Poly(methacrylate citric acid) as a Dual Functional Carrier for Tumor Therapy.

Abstract

Owing to its pH-sensitive property and chelating Cu2+ effect, poly(methacrylate citric acid) (PCA) can be utilized as a dual functional nanocarrier to construct a nanodelivery system. Negatively charged carboxyl groups can interact with positively charged antineoplastic drugs through electrostatic interaction to form stable drug nanoparticles (NPs). Through drug experimental screening, doxorubicin (DOX) was selected as the model drug, PCA/DOX NPs with a diameter of 84 nm were prepared, and the drug-loading content was 68.3%. PCA/DOX NPs maintained good stability and a sustained release profile.
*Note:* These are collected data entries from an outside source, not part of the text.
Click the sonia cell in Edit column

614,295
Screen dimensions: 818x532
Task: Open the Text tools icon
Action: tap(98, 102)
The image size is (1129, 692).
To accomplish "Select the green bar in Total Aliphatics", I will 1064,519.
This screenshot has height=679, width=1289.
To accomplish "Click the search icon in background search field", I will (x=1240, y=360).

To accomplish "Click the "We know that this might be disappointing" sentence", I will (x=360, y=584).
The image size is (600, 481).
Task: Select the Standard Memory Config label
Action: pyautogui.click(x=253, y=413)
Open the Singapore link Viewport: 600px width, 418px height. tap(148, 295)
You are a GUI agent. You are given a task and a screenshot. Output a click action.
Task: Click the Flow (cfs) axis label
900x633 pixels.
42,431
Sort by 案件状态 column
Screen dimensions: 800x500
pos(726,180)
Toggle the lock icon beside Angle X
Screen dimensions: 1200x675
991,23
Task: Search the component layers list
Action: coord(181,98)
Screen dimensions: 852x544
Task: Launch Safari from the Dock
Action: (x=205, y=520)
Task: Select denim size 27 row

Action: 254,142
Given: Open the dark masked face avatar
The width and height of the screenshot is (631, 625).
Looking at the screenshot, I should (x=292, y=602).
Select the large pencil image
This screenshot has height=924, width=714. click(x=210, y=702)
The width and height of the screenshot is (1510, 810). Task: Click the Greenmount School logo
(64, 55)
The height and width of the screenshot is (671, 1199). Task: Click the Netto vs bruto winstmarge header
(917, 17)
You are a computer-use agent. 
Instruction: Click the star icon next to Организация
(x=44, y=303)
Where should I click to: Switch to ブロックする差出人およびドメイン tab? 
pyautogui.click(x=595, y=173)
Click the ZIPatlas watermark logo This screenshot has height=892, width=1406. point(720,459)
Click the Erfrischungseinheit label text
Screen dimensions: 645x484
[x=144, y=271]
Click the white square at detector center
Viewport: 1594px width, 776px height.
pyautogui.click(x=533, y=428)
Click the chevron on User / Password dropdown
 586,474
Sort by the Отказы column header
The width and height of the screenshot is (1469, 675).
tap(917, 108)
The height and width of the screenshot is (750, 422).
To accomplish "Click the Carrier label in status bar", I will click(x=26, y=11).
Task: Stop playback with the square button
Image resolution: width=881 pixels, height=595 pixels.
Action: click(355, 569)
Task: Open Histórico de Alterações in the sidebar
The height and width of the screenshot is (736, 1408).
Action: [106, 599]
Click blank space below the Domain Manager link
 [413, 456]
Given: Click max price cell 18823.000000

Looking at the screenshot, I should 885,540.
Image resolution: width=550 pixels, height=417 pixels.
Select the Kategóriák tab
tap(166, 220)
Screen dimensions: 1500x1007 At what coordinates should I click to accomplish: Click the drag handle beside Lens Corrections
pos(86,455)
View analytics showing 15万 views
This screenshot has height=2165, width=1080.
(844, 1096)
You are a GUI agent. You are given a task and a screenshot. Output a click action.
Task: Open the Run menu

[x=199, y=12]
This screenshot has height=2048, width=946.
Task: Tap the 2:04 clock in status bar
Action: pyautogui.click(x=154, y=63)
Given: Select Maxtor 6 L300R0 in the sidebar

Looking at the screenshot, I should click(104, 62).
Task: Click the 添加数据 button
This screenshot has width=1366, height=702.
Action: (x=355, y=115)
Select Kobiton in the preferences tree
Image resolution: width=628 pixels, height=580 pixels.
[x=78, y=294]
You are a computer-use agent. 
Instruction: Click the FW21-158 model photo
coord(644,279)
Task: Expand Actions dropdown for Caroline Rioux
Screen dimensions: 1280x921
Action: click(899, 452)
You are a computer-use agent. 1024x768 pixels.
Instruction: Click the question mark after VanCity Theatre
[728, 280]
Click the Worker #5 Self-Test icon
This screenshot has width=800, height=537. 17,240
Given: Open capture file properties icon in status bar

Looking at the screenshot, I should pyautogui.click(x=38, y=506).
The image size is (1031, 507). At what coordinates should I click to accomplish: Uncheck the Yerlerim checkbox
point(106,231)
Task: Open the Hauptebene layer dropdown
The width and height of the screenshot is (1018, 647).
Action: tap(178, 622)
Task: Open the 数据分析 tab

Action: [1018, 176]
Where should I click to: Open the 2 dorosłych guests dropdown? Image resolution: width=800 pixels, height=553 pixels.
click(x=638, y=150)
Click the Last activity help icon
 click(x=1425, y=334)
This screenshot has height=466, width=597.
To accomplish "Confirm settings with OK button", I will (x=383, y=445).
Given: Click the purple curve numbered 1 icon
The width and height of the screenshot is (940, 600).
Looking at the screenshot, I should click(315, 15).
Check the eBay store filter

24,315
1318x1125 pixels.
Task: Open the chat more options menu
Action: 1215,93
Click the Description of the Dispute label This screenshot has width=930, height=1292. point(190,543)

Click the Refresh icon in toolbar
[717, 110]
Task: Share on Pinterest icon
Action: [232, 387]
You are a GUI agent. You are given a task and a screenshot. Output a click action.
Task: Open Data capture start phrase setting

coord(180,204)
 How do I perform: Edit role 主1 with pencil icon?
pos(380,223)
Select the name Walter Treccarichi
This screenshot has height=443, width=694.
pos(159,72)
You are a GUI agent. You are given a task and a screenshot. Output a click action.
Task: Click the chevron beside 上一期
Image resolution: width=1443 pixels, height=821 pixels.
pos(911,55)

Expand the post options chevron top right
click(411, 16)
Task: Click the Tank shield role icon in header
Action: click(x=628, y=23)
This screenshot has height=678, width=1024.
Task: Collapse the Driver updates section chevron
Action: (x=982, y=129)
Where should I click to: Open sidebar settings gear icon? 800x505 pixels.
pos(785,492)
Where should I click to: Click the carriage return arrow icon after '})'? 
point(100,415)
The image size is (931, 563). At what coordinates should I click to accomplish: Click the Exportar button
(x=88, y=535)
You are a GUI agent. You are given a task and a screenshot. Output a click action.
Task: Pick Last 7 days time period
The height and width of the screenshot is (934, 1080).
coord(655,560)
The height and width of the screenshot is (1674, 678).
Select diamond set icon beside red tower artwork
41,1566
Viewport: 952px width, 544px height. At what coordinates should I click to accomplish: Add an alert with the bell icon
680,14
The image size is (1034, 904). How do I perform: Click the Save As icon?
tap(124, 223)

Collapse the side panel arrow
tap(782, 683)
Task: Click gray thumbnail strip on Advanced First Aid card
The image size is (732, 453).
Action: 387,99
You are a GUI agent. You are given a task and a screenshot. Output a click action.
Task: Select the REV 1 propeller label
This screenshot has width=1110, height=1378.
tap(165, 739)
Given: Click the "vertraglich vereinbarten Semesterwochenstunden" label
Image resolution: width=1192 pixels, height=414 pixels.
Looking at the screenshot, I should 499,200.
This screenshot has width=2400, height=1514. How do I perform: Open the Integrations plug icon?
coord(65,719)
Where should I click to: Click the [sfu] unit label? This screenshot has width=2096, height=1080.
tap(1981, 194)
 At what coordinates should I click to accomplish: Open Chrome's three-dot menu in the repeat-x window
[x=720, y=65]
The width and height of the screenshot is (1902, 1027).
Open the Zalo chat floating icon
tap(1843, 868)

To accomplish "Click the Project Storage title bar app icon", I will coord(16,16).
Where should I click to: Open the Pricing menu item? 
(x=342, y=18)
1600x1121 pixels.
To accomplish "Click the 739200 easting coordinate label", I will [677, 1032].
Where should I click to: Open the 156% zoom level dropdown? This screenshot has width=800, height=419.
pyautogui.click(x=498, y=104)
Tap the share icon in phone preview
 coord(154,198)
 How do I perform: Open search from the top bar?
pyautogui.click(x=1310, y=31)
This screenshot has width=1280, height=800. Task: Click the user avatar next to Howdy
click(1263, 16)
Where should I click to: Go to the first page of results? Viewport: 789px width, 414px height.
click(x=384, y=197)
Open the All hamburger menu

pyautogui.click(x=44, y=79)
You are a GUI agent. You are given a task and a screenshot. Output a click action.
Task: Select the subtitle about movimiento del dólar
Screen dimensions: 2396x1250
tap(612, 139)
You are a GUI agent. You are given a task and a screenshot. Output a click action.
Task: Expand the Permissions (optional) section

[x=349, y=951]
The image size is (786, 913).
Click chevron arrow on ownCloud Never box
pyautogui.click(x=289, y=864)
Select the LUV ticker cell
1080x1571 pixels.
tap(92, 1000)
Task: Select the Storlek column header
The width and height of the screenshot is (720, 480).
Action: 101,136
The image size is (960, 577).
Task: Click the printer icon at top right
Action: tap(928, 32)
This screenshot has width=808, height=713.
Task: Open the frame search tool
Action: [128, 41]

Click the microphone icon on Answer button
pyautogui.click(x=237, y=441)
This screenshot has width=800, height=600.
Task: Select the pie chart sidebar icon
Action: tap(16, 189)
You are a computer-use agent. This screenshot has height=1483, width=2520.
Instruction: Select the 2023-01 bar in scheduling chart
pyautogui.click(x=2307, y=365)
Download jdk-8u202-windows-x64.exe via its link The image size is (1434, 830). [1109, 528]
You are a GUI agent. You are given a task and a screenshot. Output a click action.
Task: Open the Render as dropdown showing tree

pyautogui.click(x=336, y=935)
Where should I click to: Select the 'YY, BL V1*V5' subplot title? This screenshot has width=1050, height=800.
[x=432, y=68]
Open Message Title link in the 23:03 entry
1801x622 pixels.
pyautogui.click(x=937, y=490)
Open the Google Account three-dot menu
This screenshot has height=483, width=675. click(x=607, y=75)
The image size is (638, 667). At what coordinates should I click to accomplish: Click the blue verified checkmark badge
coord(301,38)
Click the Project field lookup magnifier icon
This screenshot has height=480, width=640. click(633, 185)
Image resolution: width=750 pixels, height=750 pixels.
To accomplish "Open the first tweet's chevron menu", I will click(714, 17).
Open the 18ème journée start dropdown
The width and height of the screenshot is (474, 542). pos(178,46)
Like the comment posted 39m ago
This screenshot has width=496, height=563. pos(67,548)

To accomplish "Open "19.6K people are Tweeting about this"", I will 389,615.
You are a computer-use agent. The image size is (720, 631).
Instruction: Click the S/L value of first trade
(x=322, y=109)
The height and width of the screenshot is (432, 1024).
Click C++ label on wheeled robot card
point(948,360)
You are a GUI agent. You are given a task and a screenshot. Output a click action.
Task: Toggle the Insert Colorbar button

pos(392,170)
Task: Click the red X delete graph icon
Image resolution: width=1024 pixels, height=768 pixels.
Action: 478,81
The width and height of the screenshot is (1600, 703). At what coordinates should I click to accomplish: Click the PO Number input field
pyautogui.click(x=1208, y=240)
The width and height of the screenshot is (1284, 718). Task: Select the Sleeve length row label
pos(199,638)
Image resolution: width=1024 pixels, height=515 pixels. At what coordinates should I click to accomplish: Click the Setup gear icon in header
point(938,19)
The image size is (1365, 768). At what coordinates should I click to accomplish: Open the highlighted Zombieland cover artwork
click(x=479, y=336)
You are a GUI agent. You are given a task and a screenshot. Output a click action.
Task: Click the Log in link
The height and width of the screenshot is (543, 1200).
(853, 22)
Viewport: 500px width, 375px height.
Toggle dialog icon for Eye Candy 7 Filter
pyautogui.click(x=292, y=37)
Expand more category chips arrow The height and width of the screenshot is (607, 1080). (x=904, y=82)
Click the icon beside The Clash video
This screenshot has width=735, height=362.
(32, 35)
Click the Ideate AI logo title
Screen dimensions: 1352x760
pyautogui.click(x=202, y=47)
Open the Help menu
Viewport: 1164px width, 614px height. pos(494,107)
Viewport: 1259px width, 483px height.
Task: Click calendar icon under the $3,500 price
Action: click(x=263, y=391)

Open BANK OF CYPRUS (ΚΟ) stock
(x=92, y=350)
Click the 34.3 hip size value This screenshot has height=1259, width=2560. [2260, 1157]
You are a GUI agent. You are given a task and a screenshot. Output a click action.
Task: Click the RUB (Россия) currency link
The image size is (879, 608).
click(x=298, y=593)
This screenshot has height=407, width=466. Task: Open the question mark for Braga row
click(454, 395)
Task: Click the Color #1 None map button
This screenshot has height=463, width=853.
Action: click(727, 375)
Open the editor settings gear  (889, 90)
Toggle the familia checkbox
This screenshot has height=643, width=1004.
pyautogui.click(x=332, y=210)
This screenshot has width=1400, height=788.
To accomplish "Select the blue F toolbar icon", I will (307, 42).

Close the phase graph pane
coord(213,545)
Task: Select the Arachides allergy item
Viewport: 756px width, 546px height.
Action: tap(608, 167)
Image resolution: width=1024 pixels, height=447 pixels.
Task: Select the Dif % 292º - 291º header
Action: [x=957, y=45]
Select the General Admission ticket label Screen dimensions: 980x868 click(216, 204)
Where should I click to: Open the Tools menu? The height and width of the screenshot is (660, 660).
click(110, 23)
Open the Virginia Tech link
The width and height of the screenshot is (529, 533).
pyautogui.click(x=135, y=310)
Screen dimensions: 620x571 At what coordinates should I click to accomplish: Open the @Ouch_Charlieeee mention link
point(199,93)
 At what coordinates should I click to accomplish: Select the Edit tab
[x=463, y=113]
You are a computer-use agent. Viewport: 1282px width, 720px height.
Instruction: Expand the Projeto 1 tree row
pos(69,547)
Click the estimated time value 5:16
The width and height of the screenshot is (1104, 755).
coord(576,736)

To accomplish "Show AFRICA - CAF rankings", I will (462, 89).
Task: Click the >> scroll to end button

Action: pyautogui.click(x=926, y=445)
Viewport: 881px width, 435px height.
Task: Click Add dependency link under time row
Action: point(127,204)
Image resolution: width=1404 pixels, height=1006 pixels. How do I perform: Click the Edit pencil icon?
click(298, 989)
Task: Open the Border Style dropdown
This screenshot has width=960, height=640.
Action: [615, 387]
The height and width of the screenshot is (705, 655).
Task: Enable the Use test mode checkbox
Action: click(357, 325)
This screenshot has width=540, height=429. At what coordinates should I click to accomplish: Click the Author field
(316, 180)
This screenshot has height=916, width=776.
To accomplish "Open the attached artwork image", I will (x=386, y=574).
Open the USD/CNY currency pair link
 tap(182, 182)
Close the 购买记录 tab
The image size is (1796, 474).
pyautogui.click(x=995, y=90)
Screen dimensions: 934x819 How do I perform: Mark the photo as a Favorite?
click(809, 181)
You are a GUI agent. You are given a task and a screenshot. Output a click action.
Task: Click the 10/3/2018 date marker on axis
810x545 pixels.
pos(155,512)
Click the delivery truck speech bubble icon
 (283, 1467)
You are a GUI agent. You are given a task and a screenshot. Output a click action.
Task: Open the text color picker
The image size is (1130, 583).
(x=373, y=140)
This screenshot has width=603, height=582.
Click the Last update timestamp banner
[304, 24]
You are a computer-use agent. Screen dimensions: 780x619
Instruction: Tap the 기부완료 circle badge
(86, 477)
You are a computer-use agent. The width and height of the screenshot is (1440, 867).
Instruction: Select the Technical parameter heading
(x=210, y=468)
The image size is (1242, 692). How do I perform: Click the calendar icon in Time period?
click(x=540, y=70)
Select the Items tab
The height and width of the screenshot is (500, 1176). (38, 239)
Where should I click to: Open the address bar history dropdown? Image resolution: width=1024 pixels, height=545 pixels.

Cell experiments presented that PCA/DOX NPs could inhibit effectively the growth of 4T1 cells; the IC50 value was decreased by approximately 15-fold after incubation for 72 h. The cytotoxicity toward H9C2 was decreased significantly. Moreover, based on its ability to efficiently adsorb copper ions, PCA showed good vascular growth inhibition effect in vitro. Furthermore, animal experiments showed that PCA/DOX NPs presented stronger anticancer effects than DOX; the tumor inhibition rate was increased by 1.5-fold. Myocardial toxicity experiments also confirmed that PCA reduced the cardiotoxicity of DOX. In summary, PCA/DOX NPs show good antitumor efficacy and low toxicity, and have good potential for clinical application.